Alors que la Serbie est secouée par une vague de manifestations antigouvernementales, le Kremlin a exprimé lundi ses inquiétudes, suggérant que ces troubles pourraient être le signe d’une tentative de « révolution de couleur », tout en réaffirmant sa confiance dans la capacité des dirigeants serbes à rétablir l’ordre.

« Malgré le fait que la Serbie soit, bien sûr, soumise à une pression sans précédent, nous ne pouvons pas exclure que des méthodes bien connues soient utilisées pour provoquer des révolutions de couleur », a déclaré Dmitri Peskov, porte-parole de la présidence russe, en conférence de presse. Il faisait référence à une stratégie que Moscou accuse régulièrement l’Occident de promouvoir, visant à provoquer des changements de régime dans des pays jugés proches du Kremlin.

Les propos de Peskov interviennent après un week-end de tensions à Belgrade. Samedi, la police serbe a affronté des milliers de manifestants descendus dans la rue pour réclamer la tenue d’élections anticipées et la fin du règne du président Aleksandar Vucic, au pouvoir depuis douze ans. Les rassemblements se sont multipliés ces derniers mois à travers tout le pays, avec notamment la fermeture temporaire d’universités en signe de protestation.

Malgré les troubles, le Kremlin a affiché son soutien à l’exécutif serbe. « Nous n’avons aucun doute que les dirigeants serbes actuels seront en mesure de rétablir la loi et l’ordre dans la république dans un avenir très proche », a ajouté Peskov.

La Russie entretient des liens étroits avec la Serbie, qui reste l’un de ses derniers alliés en Europe malgré les tensions croissantes entre Moscou et l’Occident. Le président Vucic, régulièrement critiqué pour ses tendances autoritaires, a assisté le 9 mai dernier au traditionnel défilé militaire russe sur la place Rouge, à l’occasion de la commémoration de la victoire soviétique contre l’Allemagne nazie.

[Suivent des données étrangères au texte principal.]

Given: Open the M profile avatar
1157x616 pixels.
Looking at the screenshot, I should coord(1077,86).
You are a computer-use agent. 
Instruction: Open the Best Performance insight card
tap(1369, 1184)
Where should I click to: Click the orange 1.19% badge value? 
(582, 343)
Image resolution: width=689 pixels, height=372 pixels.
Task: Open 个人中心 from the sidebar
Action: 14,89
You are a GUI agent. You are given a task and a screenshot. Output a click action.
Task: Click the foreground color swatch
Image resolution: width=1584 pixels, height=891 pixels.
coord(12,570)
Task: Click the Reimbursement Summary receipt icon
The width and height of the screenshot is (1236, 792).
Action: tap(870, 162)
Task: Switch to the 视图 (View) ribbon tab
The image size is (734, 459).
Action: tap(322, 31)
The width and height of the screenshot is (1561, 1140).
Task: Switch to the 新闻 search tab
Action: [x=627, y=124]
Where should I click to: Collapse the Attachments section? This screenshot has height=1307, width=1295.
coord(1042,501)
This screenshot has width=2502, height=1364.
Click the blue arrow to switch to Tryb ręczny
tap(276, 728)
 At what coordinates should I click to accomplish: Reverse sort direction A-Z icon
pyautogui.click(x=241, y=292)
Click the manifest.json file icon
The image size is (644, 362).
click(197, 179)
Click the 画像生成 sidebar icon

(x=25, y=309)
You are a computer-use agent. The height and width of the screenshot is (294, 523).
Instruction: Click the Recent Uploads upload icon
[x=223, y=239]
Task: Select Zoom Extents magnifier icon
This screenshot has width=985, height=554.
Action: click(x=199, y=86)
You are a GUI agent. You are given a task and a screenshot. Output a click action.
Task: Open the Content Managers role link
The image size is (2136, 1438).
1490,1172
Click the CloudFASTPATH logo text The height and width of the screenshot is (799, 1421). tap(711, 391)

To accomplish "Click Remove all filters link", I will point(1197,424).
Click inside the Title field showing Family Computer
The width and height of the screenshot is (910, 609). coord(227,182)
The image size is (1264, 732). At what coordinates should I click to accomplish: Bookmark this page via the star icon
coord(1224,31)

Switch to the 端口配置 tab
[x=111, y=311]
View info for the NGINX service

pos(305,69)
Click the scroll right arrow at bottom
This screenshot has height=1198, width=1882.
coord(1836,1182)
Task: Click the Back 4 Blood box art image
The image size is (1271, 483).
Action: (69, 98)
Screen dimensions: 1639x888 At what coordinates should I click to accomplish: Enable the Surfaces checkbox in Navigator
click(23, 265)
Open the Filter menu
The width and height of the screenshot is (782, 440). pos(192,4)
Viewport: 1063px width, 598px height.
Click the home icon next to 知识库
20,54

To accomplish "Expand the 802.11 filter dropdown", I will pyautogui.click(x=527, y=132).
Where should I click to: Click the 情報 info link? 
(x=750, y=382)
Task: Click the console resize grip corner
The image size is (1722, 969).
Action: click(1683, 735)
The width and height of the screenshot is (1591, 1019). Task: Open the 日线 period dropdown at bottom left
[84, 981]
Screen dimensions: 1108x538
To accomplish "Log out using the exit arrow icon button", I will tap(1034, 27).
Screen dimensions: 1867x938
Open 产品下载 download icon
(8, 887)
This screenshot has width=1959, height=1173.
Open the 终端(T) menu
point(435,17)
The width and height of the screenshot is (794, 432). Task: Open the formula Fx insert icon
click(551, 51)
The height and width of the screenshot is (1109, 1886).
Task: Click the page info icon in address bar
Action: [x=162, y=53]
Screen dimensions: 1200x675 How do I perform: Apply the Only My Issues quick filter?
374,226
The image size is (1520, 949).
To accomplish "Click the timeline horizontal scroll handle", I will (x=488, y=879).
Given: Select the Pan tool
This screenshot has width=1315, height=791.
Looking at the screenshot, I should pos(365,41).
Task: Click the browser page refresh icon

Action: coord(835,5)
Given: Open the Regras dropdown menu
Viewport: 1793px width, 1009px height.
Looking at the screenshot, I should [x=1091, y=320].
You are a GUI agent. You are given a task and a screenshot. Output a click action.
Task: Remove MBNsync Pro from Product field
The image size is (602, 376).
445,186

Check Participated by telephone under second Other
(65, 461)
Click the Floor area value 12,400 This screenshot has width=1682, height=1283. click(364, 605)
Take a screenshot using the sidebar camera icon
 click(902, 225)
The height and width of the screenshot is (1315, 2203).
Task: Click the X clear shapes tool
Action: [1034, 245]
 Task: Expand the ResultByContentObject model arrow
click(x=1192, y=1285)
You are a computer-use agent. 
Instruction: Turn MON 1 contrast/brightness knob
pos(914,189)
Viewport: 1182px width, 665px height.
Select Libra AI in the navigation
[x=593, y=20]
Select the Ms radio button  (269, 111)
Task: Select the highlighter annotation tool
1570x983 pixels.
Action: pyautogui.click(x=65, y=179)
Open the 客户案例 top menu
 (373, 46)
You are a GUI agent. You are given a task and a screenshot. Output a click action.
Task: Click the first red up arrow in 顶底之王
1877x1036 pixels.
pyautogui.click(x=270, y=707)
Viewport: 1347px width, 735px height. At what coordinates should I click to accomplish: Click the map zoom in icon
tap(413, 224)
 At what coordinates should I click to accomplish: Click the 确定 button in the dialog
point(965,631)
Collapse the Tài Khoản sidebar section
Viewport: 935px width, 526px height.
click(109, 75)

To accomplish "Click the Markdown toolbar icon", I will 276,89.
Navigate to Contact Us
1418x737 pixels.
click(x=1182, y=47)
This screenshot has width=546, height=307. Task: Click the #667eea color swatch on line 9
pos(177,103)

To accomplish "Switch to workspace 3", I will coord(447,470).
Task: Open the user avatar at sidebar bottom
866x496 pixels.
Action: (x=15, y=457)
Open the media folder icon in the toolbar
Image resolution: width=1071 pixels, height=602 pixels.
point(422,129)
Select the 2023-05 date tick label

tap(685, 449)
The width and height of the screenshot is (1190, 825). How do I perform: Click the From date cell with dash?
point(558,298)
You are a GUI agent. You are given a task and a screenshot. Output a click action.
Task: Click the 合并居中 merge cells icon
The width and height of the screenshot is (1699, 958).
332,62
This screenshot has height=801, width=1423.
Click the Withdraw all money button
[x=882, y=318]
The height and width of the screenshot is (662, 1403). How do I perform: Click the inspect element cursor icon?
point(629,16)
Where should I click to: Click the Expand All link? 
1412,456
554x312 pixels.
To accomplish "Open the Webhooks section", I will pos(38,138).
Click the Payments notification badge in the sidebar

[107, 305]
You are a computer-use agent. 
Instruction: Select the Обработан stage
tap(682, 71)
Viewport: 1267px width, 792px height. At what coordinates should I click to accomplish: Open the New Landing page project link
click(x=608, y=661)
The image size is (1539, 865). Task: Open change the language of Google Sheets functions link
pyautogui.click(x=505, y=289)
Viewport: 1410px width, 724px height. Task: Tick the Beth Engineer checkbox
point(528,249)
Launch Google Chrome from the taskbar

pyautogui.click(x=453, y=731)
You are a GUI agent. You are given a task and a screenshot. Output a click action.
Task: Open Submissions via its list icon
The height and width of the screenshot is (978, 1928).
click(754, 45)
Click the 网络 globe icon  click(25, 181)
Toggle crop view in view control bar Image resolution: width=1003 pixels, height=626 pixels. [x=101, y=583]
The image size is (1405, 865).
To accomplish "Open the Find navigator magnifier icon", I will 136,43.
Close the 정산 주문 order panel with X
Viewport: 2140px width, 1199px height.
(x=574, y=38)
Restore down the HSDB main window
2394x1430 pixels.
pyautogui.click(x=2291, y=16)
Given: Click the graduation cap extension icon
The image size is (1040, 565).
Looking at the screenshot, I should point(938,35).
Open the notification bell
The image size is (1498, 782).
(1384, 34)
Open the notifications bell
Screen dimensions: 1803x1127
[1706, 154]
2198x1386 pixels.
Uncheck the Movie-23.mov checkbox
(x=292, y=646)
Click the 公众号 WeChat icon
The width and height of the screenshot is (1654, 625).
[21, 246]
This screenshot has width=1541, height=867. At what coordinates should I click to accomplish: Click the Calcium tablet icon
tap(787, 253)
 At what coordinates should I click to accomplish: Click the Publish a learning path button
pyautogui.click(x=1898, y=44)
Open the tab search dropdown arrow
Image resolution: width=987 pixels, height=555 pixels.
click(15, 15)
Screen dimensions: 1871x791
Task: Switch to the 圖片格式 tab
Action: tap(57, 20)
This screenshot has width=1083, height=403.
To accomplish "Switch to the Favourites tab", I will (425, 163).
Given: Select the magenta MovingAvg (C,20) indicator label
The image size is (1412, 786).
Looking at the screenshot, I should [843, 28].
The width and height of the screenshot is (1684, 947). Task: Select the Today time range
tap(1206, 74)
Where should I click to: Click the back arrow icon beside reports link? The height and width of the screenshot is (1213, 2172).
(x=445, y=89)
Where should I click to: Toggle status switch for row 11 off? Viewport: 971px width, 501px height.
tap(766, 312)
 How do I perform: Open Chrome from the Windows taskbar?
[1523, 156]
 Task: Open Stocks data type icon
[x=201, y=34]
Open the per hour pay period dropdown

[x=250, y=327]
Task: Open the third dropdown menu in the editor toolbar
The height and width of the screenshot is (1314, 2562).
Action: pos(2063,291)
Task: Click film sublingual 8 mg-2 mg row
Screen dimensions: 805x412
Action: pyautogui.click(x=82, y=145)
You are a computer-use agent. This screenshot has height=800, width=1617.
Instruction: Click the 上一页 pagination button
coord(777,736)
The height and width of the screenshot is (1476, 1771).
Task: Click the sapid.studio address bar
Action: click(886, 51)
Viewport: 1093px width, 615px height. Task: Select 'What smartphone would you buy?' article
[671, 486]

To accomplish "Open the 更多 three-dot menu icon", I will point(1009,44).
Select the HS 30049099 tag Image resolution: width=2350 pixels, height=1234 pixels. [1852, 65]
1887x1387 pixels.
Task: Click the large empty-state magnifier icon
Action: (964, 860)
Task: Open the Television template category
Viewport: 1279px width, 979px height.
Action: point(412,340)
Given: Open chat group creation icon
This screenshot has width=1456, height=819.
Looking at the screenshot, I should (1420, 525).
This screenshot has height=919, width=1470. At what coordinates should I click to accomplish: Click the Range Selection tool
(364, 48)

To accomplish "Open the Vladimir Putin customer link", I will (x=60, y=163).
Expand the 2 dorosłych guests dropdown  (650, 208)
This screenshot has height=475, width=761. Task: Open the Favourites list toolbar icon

Le mouvement de contestation actuel en Serbie, sans leader unique, est nourri par une frustration croissante face à la corruption, à la centralisation du pouvoir et à la stagnation démocratique. Les prochaines élections parlementaires sont prévues pour 2027, année où Vucic doit également achever son deuxième mandat présidentiel. Mais à mesure que les mobilisations s’intensifient, la pression sur le chef de l’État devient de plus en plus difficile à contenir.